→ Work task: Repeat exactly the line that includes "Task: Open the bar chart analytics icon" and all lines after it, ending with the last line of the listing below.

═════ Extracted information

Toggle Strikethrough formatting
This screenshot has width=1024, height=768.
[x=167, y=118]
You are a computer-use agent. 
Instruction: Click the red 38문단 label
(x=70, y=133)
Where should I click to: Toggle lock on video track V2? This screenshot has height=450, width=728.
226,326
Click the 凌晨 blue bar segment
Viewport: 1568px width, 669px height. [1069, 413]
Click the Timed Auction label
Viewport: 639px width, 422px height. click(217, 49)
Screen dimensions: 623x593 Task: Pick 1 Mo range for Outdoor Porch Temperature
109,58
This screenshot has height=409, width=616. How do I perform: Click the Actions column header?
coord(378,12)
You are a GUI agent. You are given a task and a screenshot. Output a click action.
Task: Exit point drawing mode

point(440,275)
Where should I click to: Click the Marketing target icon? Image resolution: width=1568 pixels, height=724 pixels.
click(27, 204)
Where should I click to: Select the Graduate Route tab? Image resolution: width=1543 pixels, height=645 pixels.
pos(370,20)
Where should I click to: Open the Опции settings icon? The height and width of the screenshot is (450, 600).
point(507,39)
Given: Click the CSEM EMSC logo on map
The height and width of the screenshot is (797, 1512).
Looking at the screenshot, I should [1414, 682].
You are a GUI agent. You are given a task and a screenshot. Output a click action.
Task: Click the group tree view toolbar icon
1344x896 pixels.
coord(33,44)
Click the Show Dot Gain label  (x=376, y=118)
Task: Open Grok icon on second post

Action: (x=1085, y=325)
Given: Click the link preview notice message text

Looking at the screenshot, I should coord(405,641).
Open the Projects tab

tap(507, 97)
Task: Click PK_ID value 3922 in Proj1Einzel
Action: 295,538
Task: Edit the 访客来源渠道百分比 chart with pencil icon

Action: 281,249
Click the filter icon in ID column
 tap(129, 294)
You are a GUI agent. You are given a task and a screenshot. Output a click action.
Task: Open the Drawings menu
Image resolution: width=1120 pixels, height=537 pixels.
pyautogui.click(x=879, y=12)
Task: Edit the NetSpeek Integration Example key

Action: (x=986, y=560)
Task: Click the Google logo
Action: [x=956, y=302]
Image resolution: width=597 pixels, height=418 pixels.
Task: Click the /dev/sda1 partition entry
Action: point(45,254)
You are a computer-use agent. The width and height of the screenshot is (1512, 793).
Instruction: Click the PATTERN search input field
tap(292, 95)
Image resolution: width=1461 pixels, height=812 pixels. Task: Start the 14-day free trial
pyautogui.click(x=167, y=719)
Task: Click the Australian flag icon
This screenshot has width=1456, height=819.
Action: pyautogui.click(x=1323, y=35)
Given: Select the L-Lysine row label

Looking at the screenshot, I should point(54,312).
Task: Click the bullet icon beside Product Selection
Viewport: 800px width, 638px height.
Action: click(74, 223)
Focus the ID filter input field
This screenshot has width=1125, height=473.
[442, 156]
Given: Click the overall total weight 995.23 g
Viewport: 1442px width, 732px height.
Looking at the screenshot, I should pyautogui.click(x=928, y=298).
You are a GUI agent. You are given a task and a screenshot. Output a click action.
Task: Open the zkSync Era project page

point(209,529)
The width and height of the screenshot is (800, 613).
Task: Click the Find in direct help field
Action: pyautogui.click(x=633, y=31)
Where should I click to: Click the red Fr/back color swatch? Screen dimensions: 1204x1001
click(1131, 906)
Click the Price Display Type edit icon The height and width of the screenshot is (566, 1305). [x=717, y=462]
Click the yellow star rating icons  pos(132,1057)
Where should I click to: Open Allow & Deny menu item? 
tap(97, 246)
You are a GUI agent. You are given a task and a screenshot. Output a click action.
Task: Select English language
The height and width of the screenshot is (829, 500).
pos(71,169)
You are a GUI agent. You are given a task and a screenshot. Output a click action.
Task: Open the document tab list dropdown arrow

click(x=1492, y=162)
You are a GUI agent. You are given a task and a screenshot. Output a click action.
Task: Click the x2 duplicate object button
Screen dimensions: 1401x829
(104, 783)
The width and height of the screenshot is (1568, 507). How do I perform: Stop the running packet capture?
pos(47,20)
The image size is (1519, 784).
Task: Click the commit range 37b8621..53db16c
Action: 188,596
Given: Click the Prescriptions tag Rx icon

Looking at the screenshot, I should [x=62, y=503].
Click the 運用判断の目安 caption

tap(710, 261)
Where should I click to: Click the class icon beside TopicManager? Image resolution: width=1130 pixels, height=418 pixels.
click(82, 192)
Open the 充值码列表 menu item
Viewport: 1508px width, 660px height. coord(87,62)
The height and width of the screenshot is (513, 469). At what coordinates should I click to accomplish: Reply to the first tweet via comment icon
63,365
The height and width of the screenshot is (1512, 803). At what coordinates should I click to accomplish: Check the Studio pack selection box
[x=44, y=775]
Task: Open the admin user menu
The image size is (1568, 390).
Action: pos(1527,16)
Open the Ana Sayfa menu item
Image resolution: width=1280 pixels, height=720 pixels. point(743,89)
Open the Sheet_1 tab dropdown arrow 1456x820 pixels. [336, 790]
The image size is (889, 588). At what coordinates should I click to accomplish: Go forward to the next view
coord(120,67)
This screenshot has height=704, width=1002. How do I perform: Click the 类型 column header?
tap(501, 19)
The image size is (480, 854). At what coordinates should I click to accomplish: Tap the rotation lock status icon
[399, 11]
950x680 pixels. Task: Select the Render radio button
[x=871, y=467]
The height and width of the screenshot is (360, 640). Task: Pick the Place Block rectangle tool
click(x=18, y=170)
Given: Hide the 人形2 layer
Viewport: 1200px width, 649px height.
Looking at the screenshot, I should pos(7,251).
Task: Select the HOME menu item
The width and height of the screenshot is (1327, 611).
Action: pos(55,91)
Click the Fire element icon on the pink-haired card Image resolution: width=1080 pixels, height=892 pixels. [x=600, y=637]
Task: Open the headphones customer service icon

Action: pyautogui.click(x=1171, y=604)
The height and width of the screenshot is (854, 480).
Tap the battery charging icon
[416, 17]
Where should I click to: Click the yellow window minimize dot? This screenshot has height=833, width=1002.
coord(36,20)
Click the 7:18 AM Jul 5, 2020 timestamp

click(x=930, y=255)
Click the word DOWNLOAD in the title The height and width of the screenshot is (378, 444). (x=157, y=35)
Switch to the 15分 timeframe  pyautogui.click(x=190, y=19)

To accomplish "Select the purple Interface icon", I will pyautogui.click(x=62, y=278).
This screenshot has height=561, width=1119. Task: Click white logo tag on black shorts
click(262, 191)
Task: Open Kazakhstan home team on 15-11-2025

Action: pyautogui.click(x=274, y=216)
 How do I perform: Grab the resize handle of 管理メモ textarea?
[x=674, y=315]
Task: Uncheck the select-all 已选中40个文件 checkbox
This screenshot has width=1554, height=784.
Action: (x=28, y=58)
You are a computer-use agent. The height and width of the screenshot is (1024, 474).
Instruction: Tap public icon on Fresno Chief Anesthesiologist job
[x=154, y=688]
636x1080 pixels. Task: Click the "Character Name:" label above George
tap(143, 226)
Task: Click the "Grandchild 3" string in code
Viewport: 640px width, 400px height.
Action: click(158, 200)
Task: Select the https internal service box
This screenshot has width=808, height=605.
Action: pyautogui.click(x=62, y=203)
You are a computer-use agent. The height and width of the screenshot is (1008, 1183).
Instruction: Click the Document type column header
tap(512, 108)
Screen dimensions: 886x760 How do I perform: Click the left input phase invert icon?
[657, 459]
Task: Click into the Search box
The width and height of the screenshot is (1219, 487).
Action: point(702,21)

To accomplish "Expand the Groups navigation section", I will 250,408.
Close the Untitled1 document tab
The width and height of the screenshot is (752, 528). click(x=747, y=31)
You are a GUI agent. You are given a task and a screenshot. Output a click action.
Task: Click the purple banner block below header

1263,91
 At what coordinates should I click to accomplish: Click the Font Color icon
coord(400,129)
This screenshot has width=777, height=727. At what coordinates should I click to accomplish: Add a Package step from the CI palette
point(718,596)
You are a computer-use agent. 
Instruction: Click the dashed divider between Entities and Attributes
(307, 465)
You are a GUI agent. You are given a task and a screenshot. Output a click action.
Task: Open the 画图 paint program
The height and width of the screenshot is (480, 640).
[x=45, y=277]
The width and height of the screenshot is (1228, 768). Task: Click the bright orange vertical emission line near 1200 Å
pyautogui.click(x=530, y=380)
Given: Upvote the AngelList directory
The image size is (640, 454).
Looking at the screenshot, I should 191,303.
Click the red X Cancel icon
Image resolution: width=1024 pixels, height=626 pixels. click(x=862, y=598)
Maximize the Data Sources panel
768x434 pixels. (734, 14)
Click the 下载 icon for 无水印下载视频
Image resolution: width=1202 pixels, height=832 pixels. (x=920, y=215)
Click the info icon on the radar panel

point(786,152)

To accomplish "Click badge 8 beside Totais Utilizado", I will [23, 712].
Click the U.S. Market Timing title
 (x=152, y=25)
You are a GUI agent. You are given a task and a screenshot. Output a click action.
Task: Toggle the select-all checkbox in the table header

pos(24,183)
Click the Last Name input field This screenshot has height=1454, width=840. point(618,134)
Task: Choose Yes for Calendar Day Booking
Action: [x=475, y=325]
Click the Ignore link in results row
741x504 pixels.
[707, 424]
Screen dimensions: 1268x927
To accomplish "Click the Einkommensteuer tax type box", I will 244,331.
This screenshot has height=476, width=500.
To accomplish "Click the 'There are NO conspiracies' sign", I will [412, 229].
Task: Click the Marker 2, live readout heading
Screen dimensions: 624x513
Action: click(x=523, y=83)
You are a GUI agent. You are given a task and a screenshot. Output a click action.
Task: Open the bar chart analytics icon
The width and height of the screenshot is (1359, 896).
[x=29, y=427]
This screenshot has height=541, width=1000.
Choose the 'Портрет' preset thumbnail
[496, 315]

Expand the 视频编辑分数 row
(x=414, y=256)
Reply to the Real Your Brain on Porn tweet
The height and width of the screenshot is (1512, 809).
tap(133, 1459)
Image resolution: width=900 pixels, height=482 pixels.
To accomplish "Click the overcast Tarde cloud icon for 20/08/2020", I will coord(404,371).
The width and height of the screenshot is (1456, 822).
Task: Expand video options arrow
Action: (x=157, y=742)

══════════

→ Written reply:
Task: Open the bar chart analytics icon
The width and height of the screenshot is (1359, 896).
[x=29, y=427]
This screenshot has height=541, width=1000.
Choose the 'Портрет' preset thumbnail
[496, 315]

Expand the 视频编辑分数 row
(x=414, y=256)
Reply to the Real Your Brain on Porn tweet
The height and width of the screenshot is (1512, 809).
tap(133, 1459)
Image resolution: width=900 pixels, height=482 pixels.
To accomplish "Click the overcast Tarde cloud icon for 20/08/2020", I will coord(404,371).
The width and height of the screenshot is (1456, 822).
Task: Expand video options arrow
Action: (x=157, y=742)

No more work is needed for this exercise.